Sunday, June 7, 2009

Training Plan

I'm going to write this blog, and then I'm going to bed.  

Paddled a typical KAT launching from WSWSC, went from WSC to Hoi Ha to Grass Is. to Chek Keng back to East Arm and then back to WSWSC.  It was fairly uneventful.  Siu Ming took a 15HP power boat out (instead of a kayak), so there wasn't much room for messing around.

What I want to write about is the discussion we had after everybody left.  First we talked about seal launching/ landing, he reckons we can probably get some practices, or at least experimentations, in Tung Ping Chau.  (Of course we can, I did it accidentally in 2007!)  He isn't willing to teach a course, but might be willing to come along for some mutual experimentations if I can find a power boat and if the wind condition is moderate.  So, I'll either have to ask Paul, or So-Goh (sampan).

The thing that really excited me was the discussion about the circumnavigate New Zealand South Island trip -- apart from Dennis and Horia, I don't know anybody else who would take me seriously.  Siu Ming thought I was suicidal to contemplate such a trip, he describes it as self-torture rather than adventure, but he conceded that it would be a good experience to have, and so we talked about a training plan.

He advised I should definitely work on endurance through gym workouts (dope!!!! I *hate* the gym with a passion!) and not just on-water type work out.  At the very least 40%  (preferably 50%) of my training time should be allocated to on land training, like rowing machines, resistance training, etc.  

So a typical training day should go like this: wake up early in the morning, spend 2 hours on gym workout, then get down to the water to paddle until lunch time, have lunch, after lunch, spend two hours on studying and researching, then get back to the gym for two hours, then get back down to the water.  

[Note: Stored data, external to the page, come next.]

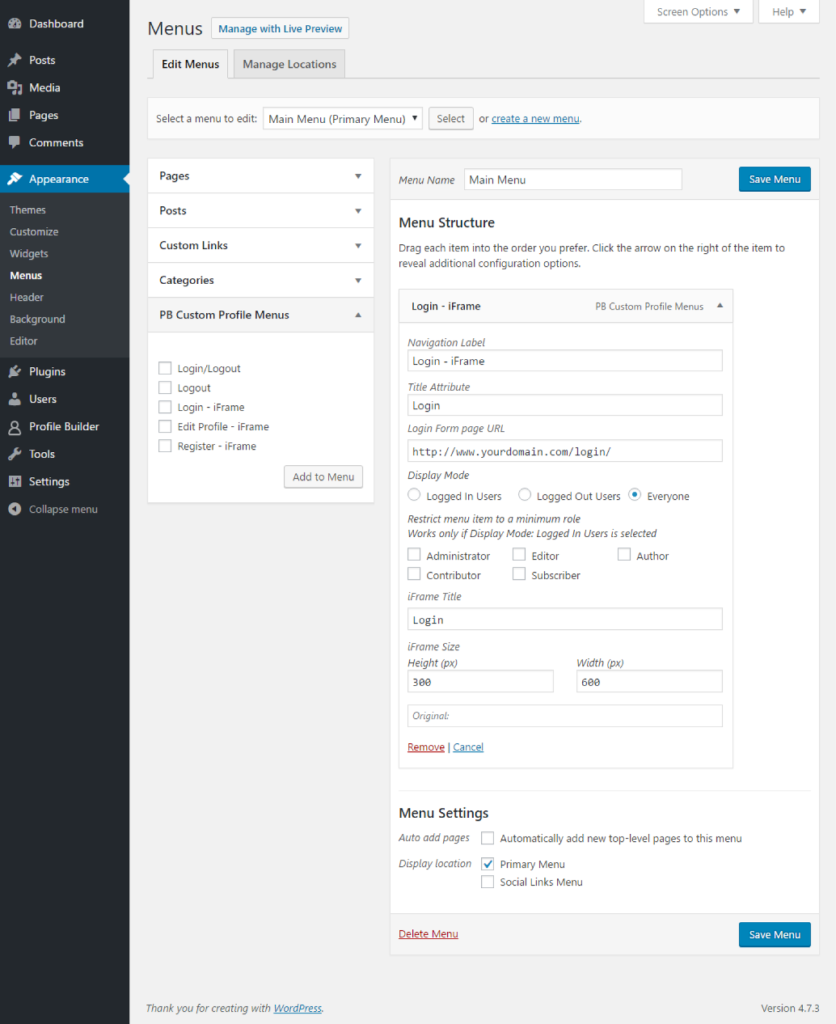Click the Comments speech bubble icon

[x=15, y=143]

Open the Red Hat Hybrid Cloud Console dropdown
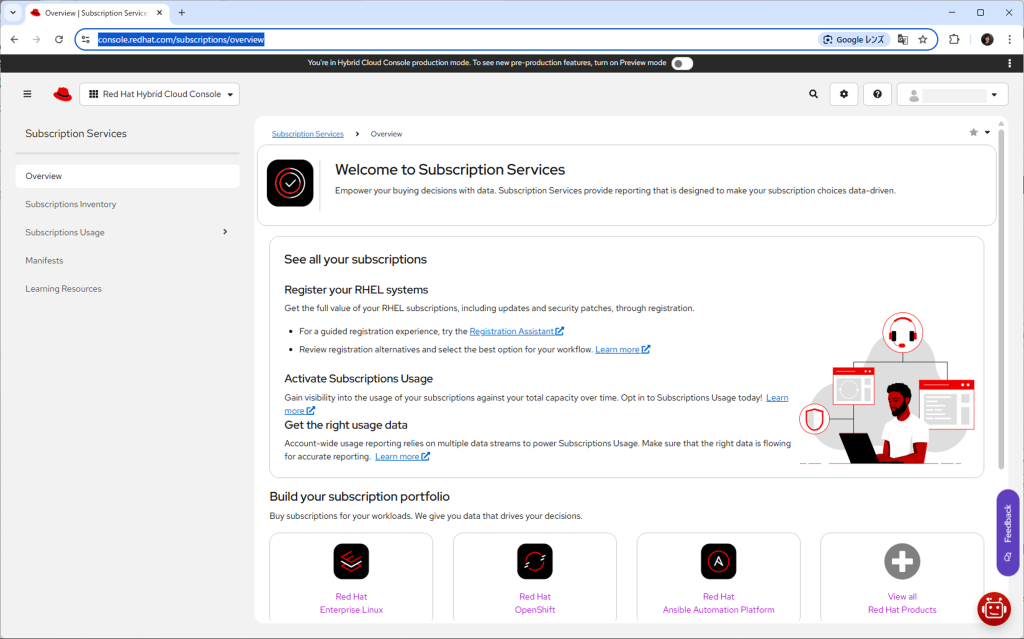tap(160, 94)
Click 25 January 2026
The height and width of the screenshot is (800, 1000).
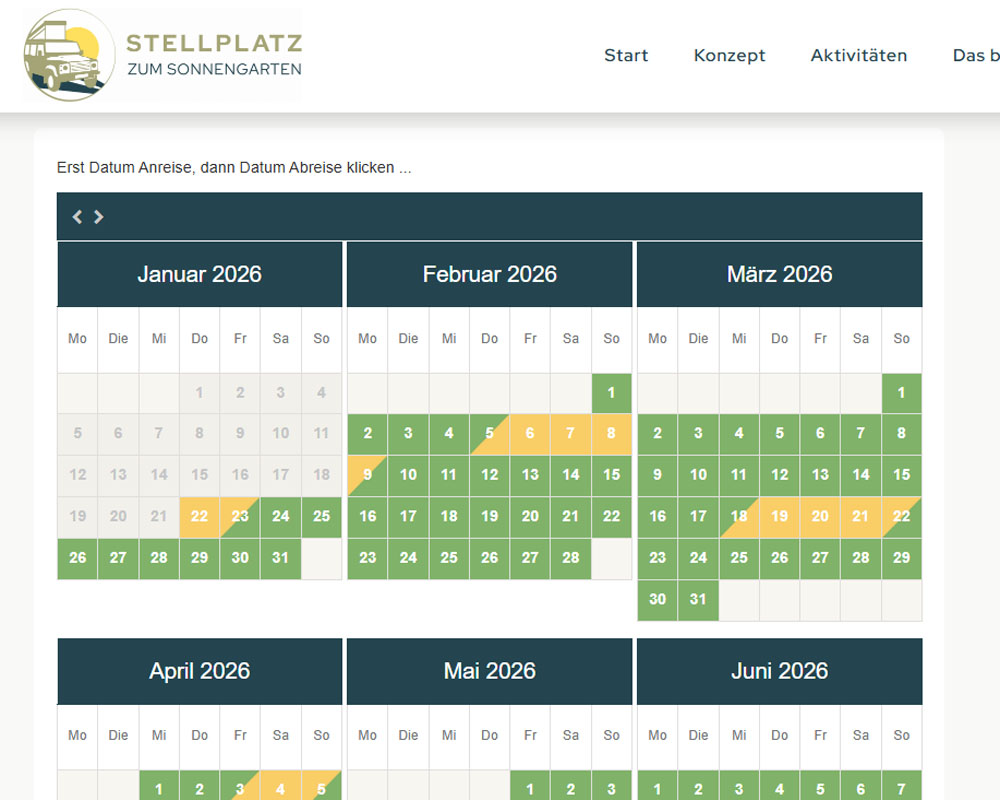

Have five training days and then take a day or two off to rest. 

If it's stormy (I say have fun paddling it!  But...) Siu Ming suggests to go jogging/ running.  Not sure how that helps me paddle but, oh well.

As for the water part, apparently I need to adjust my mentality - no more leisurely cruising; I need to get mean.   So much for my resolution to focus on rescue.  Siu Ming thinks I need to set a speed goal -- I have no control over time, I'll get 24 hrs a day and there is no way around it.  So the only factor I can control is speed.  Get to TMT faster on the same boat.  Then get to TMT with a loaded boat.  Then paddle to TMT while dragging a mass and I still have to get there on time.  Then paddle a shitty, loaded foldable kayak while dragging anchor to TMT (yeah right.) 

But don't just paddle on water, because it's going to end up damaging the muscle that I overuse all the time.  It's better to work on overall strength and endurance than to just focus on the muscle groups that I use when I paddle.

Research about weather patterns in NZ, look into the details and kinks in at least the last few years.  Also look into all the possible landing/ bailing sites.  Look into difficult spots and rough water warnings, etc.  Really study the blogs of the adventurous souls who already managed the trip before my attempt.  Look into the psychology and physiology of it -- see what difficulties others run into.  Look into all possible mental issues that might hold me back --  like trying to launch a boat alone while leaving a hypothermic patient behind. 

That's all I can remember for now.  My brain is shutting down and I need sleep.  Which might as well, the sun is setting, I'm going to work on my circadian rhythm if I plan to camp for 3 months.